▶ **Page extract**:
+--
Government-backed Qatari companies and private investors have ploughed billions into commercial ventures such as shopping malls, hotels, housing estates and theme parks.
“It’s the build-it-and-they-will-come philosophy of Gulf development,” said Karen Young, a senior fellow at the Middle East Institute in Washington.
Tunnels, overpasses and elevated expressways have replaced Qatar’s clogged dual-carriageways and British-style roundabouts, with verges now planted with date palms, flowering moringa trees, desert grasses and bougainvillea.
“The state is sitting on all this revenue, and so people don’t get angry if sometimes there’s a bit of waste and things don’t work out,” Young added.
So far, the state-sponsored construction boom has driven Qatar’s non-energy economy, with the sector comprising around 12% of GDP, according to the Qatari Planning and Statistics Authority’s Qatar Economic Outlook for 2021-2023.
Construction also employs almost half Qatar’s labour force, which helped boost the population by around 67% since 2011.
However, as the dominance of construction comes to an end, the non-energy economy is set to slow, despite a push for diversification aimed at building self-sufficiency.
Real estate agents and analysts say current demand for housing is hot and expected to heat up even more in the lead up to the World Cup because many of the new apartments and villas have been set aside to accommodate fans, in at least 64,000 rooms across the country.
+--
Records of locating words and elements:
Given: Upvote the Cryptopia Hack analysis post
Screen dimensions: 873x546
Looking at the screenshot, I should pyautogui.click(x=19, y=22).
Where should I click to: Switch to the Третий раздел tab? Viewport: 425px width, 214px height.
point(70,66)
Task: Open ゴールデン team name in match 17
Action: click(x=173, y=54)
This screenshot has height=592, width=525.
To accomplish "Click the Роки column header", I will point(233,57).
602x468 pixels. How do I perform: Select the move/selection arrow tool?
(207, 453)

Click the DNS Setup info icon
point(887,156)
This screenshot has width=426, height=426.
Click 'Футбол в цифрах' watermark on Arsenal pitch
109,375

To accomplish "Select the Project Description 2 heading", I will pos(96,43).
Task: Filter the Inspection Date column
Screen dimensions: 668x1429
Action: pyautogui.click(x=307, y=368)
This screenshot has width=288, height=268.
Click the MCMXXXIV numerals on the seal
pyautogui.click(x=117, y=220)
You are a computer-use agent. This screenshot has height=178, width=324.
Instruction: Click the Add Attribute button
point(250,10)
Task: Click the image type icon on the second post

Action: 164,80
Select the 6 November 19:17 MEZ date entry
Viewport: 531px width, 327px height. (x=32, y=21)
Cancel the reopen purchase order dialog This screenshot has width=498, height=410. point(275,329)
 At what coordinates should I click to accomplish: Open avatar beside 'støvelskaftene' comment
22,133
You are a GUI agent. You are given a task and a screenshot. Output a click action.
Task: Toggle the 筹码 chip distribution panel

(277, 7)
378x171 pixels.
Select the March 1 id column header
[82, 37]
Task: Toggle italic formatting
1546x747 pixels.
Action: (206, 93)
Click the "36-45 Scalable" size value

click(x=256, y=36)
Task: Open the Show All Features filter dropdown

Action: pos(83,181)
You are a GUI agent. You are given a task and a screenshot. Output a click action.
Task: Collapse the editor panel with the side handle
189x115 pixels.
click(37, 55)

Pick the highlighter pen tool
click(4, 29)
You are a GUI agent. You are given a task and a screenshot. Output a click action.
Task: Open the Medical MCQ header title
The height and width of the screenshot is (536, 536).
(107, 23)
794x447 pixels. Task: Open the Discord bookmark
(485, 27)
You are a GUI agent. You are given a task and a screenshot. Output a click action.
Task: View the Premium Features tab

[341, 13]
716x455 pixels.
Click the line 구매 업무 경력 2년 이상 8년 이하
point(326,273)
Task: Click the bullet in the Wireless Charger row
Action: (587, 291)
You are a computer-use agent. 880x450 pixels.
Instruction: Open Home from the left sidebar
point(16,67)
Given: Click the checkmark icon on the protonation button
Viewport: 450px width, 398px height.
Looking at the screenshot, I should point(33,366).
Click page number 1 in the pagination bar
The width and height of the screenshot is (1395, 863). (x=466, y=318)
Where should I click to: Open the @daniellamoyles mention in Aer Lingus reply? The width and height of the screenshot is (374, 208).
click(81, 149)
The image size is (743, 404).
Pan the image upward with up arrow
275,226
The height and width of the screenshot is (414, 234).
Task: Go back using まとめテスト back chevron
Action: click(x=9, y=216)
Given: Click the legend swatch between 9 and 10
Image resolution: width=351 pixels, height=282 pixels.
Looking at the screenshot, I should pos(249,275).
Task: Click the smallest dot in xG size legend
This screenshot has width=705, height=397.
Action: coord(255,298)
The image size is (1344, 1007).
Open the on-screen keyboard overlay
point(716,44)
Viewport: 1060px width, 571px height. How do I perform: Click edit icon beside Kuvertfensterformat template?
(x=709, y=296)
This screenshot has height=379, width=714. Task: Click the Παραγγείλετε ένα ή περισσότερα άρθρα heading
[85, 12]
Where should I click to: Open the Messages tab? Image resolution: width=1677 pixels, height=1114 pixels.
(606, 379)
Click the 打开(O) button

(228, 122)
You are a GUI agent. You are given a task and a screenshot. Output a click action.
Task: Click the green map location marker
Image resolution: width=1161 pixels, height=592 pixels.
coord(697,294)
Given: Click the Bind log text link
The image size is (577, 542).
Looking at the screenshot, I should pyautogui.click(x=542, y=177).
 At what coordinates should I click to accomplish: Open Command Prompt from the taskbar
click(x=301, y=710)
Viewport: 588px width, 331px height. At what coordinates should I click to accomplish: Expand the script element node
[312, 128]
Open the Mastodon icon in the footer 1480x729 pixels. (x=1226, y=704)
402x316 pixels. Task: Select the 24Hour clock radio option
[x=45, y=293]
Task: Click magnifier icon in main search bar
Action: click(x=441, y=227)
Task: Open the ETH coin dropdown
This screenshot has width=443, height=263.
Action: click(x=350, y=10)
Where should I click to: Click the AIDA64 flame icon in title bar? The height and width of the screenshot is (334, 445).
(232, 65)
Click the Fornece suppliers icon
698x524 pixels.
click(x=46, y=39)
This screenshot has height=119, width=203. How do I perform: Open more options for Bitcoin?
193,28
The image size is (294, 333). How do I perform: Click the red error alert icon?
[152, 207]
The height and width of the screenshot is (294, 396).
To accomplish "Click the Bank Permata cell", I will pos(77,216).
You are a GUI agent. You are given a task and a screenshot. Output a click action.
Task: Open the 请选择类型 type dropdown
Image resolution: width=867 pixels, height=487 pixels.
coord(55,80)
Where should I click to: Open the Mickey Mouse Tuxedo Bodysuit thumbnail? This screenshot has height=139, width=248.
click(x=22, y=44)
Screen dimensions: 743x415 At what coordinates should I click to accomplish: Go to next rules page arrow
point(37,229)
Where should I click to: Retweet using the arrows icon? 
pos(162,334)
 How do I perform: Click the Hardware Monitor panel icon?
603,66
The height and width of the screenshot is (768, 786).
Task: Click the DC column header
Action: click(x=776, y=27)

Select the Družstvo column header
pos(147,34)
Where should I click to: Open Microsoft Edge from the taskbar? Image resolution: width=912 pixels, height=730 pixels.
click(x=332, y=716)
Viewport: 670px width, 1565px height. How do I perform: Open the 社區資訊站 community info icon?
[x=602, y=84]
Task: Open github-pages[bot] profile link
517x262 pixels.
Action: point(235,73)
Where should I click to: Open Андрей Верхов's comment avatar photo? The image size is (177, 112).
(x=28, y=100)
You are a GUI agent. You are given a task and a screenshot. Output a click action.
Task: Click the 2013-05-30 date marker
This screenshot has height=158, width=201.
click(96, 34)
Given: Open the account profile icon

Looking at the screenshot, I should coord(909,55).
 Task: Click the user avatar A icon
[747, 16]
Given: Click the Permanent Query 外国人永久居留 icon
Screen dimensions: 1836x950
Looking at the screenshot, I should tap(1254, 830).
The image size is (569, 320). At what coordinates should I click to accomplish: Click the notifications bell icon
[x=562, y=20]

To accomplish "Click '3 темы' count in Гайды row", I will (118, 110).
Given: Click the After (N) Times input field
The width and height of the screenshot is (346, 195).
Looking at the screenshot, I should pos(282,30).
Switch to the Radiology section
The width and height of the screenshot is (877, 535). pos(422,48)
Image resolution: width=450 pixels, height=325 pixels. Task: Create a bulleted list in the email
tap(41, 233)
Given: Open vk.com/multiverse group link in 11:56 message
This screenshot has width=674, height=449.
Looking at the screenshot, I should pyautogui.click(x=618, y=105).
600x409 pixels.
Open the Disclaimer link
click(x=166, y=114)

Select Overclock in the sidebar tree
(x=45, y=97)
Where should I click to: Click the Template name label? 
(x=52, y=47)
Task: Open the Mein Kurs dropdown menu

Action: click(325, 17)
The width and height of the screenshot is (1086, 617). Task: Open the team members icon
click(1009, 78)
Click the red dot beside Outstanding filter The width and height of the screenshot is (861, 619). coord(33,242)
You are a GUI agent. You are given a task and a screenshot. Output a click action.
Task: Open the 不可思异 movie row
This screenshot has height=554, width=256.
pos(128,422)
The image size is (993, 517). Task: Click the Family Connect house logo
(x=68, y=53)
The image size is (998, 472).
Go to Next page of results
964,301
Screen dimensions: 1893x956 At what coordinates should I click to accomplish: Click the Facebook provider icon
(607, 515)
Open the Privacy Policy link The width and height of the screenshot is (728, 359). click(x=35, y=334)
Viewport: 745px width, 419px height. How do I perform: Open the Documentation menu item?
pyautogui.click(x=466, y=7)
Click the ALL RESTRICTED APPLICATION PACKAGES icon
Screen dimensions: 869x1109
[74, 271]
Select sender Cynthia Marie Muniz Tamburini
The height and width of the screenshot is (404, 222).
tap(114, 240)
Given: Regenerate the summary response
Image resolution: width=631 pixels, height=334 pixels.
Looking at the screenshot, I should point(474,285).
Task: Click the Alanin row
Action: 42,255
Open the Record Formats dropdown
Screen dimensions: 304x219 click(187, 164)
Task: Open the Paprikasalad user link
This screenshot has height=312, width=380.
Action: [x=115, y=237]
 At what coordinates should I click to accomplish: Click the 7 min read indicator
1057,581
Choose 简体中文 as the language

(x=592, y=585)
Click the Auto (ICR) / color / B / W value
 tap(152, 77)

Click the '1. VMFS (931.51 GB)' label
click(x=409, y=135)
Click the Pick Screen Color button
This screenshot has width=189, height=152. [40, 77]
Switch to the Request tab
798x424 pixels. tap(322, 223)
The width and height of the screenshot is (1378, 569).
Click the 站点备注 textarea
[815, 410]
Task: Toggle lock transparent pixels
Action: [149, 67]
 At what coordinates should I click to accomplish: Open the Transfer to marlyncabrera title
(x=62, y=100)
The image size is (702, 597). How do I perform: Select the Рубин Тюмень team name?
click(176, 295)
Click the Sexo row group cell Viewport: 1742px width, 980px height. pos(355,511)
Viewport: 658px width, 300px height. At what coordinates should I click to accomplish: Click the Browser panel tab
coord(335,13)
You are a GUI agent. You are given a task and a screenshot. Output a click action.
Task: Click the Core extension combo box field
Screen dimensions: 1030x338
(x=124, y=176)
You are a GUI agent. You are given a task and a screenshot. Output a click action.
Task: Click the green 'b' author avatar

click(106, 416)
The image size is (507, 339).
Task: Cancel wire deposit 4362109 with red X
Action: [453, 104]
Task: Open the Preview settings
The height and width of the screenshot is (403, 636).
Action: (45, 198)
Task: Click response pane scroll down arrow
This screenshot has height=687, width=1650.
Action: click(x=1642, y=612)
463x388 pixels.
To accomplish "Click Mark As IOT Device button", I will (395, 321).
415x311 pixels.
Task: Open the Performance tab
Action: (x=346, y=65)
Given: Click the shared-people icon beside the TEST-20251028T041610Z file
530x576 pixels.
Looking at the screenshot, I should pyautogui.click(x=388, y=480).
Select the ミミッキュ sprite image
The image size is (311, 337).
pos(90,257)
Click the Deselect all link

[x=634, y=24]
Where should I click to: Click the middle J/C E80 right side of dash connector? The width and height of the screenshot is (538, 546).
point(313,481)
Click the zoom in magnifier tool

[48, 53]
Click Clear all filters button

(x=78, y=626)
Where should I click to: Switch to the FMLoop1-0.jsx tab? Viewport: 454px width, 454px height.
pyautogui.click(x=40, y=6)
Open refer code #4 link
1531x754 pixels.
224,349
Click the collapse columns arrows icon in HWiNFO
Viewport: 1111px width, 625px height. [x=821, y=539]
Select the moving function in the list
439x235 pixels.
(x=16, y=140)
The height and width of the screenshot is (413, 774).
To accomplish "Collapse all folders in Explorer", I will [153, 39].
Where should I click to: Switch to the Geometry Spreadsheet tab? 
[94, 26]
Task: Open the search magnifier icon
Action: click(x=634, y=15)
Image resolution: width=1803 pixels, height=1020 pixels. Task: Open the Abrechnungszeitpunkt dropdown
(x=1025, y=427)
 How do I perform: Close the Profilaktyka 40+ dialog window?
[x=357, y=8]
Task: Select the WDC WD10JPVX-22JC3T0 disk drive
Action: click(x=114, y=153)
+--
▶ **Problem to work on**:
Copy the passage on Qatar's construction boom, starting with "So far, the" and going on through "67% since 2011.", renaming "labour force" as "workforce".

▶ **Exercise answer**:
So far, the state-sponsored construction boom has driven Qatar’s non-energy economy, with the sector comprising around 12% of GDP, according to the Qatari Planning and Statistics Authority’s Qatar Economic Outlook for 2021-2023.
Construction also employs almost half Qatar’s workforce, which helped boost the population by around 67% since 2011.